Assignment: One part of the entries below is wanted: the lines from the one containing "The image size is (800, 600)." through the one containing "Task: Enable the 镜像编辑 checkbox". Write those out exactly and nothing else.

*-*-*

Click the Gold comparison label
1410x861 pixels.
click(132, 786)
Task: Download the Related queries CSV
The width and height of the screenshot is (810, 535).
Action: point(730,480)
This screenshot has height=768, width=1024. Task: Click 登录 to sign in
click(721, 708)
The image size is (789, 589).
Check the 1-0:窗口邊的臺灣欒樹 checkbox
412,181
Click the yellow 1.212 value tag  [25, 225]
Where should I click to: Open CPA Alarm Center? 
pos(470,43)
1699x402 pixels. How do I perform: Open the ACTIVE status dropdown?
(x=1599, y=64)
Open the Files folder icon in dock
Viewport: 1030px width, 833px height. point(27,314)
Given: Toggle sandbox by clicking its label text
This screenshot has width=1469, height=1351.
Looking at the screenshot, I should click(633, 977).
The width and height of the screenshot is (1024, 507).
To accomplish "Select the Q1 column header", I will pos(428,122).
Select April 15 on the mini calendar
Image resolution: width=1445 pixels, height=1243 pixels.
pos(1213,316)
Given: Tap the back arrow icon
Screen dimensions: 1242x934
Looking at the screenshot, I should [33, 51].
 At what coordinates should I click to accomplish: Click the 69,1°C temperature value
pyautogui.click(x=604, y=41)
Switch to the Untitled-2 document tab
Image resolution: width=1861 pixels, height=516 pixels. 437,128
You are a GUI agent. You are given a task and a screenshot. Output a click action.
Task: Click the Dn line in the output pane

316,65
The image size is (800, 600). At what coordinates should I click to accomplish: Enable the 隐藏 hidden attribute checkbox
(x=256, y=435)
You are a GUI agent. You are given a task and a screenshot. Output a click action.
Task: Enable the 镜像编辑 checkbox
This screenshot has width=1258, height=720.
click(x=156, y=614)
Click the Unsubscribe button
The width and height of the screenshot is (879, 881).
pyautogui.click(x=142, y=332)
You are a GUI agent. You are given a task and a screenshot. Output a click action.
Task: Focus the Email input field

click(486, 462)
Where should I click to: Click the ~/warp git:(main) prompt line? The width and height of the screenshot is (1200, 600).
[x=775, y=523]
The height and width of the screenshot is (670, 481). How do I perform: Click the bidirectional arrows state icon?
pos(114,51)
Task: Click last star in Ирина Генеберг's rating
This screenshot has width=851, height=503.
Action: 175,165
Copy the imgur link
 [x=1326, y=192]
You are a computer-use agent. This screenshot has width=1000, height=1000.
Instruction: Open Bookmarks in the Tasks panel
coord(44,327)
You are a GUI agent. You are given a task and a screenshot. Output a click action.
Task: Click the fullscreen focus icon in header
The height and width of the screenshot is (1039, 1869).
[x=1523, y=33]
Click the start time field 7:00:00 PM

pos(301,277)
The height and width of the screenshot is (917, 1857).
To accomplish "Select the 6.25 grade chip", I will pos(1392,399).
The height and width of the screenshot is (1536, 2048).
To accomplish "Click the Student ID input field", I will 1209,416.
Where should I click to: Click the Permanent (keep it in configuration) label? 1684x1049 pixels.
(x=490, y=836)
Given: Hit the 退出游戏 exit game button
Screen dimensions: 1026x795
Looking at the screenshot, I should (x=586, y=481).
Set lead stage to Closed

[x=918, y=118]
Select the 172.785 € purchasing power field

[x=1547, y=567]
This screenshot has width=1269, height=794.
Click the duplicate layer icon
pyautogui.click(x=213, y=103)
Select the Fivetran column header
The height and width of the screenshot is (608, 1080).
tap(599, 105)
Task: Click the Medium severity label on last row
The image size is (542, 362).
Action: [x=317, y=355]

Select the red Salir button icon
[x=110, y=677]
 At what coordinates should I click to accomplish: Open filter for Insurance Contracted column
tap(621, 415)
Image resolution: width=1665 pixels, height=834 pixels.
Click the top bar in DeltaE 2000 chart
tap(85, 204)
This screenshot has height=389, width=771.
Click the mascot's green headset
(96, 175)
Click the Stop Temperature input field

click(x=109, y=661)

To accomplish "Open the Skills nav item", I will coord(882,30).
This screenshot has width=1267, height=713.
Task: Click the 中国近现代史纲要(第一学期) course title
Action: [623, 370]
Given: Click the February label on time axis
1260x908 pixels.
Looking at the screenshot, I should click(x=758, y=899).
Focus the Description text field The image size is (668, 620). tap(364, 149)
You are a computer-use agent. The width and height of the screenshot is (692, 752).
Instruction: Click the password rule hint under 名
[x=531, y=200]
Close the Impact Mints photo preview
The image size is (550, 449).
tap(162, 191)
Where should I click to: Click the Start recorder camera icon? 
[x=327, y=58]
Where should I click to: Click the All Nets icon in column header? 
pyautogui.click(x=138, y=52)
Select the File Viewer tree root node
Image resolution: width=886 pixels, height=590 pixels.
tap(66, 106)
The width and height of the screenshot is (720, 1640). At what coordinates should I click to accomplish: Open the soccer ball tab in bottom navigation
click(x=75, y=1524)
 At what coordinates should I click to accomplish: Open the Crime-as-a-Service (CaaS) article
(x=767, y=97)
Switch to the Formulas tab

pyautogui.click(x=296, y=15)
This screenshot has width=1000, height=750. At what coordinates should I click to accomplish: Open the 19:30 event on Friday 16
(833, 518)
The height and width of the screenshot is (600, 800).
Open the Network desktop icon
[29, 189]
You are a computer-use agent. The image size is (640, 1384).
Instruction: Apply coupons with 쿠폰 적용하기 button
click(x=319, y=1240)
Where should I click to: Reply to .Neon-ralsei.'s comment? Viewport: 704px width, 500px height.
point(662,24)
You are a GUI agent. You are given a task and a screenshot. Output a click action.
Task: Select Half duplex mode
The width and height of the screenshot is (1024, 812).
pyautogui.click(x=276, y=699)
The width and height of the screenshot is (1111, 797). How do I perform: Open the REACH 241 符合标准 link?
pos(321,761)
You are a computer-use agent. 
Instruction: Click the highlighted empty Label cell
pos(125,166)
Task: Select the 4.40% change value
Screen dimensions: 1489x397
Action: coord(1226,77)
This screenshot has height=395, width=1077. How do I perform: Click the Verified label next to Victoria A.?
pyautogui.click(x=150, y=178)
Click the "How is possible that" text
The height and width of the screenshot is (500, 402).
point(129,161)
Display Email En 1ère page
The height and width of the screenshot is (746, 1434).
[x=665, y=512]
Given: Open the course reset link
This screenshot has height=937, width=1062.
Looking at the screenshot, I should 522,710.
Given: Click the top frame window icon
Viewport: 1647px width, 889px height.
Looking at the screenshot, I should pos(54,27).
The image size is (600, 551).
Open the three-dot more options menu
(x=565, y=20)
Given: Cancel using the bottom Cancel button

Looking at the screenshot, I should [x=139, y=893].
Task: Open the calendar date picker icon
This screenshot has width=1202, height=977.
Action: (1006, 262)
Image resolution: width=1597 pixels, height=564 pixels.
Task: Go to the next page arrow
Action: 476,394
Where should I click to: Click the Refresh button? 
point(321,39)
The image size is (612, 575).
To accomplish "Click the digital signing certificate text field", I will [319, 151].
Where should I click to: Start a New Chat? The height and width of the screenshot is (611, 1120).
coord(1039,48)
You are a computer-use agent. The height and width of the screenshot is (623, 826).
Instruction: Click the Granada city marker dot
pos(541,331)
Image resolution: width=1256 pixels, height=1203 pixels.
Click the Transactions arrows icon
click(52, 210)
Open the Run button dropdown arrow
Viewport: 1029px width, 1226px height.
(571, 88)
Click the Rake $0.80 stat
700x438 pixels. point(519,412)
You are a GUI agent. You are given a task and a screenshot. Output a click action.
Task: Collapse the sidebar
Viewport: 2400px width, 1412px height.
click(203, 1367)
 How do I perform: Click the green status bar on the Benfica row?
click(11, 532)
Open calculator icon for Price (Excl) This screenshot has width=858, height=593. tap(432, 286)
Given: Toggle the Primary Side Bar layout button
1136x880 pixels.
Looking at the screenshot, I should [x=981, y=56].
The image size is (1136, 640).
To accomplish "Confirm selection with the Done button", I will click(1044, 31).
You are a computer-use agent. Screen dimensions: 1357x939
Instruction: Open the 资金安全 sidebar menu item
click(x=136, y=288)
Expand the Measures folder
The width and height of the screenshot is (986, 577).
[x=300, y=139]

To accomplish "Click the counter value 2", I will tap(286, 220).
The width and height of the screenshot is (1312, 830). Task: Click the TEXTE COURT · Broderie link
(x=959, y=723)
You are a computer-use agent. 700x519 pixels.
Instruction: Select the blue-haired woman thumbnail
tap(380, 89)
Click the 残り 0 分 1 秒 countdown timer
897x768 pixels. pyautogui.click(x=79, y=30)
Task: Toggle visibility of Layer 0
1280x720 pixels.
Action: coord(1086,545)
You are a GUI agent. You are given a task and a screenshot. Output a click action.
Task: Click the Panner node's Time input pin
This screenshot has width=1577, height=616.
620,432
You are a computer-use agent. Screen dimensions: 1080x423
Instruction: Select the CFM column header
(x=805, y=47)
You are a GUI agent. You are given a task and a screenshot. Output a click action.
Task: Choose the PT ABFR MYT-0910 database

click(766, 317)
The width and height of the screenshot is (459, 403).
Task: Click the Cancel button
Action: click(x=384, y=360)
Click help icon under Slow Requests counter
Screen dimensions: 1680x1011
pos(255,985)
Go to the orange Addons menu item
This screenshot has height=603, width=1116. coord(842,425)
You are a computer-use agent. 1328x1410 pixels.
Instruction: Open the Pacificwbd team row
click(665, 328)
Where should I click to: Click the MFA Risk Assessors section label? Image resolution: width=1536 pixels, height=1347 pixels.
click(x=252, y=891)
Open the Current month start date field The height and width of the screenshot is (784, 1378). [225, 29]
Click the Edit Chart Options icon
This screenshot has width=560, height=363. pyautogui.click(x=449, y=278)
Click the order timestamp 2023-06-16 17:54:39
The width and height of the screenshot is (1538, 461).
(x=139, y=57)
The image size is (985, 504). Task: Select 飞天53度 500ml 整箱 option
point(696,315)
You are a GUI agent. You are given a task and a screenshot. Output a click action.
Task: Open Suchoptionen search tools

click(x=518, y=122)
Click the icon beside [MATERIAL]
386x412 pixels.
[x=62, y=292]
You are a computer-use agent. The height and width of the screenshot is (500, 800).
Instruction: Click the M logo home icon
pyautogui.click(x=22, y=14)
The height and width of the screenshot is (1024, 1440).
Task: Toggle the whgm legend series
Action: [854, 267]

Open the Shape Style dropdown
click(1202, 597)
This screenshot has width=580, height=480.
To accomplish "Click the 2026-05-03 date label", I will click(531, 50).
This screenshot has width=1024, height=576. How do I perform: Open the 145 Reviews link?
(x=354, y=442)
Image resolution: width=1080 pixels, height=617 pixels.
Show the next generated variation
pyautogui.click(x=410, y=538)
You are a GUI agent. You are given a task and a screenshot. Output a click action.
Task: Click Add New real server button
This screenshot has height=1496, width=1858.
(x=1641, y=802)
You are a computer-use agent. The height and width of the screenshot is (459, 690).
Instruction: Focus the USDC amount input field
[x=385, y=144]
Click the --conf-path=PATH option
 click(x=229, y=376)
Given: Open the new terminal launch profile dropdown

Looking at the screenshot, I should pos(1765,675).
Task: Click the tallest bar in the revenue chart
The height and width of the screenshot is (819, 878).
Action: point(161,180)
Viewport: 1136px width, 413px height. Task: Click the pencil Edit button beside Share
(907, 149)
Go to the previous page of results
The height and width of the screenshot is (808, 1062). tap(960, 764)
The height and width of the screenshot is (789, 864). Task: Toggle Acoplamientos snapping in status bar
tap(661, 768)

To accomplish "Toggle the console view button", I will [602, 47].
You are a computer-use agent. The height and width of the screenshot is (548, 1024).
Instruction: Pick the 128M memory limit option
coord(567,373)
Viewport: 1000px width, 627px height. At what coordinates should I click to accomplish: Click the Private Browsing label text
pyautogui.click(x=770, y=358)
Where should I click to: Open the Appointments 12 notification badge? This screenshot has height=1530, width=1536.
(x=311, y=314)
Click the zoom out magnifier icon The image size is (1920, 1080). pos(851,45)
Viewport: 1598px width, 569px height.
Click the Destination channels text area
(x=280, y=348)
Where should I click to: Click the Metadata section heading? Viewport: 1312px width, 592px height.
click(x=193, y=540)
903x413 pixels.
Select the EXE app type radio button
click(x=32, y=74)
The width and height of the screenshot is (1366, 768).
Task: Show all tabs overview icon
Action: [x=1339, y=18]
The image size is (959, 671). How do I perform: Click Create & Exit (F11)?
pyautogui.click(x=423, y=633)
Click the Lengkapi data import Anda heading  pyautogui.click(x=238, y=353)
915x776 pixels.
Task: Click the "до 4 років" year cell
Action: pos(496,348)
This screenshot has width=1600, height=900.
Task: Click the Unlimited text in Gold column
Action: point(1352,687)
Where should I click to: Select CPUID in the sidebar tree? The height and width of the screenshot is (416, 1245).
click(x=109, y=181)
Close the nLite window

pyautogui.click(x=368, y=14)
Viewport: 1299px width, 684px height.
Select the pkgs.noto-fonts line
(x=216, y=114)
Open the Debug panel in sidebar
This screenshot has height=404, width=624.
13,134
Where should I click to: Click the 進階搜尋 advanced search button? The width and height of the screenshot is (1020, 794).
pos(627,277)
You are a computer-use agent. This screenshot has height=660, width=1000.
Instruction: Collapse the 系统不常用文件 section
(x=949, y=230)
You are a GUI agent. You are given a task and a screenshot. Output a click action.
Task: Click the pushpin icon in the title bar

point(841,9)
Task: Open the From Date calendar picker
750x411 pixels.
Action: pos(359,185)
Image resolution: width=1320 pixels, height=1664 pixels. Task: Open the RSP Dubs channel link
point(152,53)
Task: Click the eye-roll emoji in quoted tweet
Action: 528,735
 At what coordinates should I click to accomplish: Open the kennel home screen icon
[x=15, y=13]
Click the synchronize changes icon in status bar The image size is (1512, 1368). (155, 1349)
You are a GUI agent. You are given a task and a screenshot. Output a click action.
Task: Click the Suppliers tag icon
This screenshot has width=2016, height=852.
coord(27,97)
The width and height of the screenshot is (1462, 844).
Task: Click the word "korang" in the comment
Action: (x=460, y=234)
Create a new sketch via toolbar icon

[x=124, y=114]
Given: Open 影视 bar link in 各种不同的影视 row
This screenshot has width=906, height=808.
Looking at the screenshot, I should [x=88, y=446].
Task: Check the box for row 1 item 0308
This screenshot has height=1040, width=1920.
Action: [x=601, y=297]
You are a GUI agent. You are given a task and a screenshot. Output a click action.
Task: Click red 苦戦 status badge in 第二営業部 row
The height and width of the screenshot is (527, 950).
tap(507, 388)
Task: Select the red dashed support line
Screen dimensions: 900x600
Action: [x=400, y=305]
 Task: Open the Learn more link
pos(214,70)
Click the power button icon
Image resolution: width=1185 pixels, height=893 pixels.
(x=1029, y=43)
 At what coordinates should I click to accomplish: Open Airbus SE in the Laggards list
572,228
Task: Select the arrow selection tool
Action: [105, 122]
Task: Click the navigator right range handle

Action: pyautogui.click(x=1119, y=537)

*-*-*

Task response:
The image size is (800, 600). At what coordinates should I click to accomplish: Enable the 隐藏 hidden attribute checkbox
(x=256, y=435)
You are a GUI agent. You are given a task and a screenshot. Output a click action.
Task: Enable the 镜像编辑 checkbox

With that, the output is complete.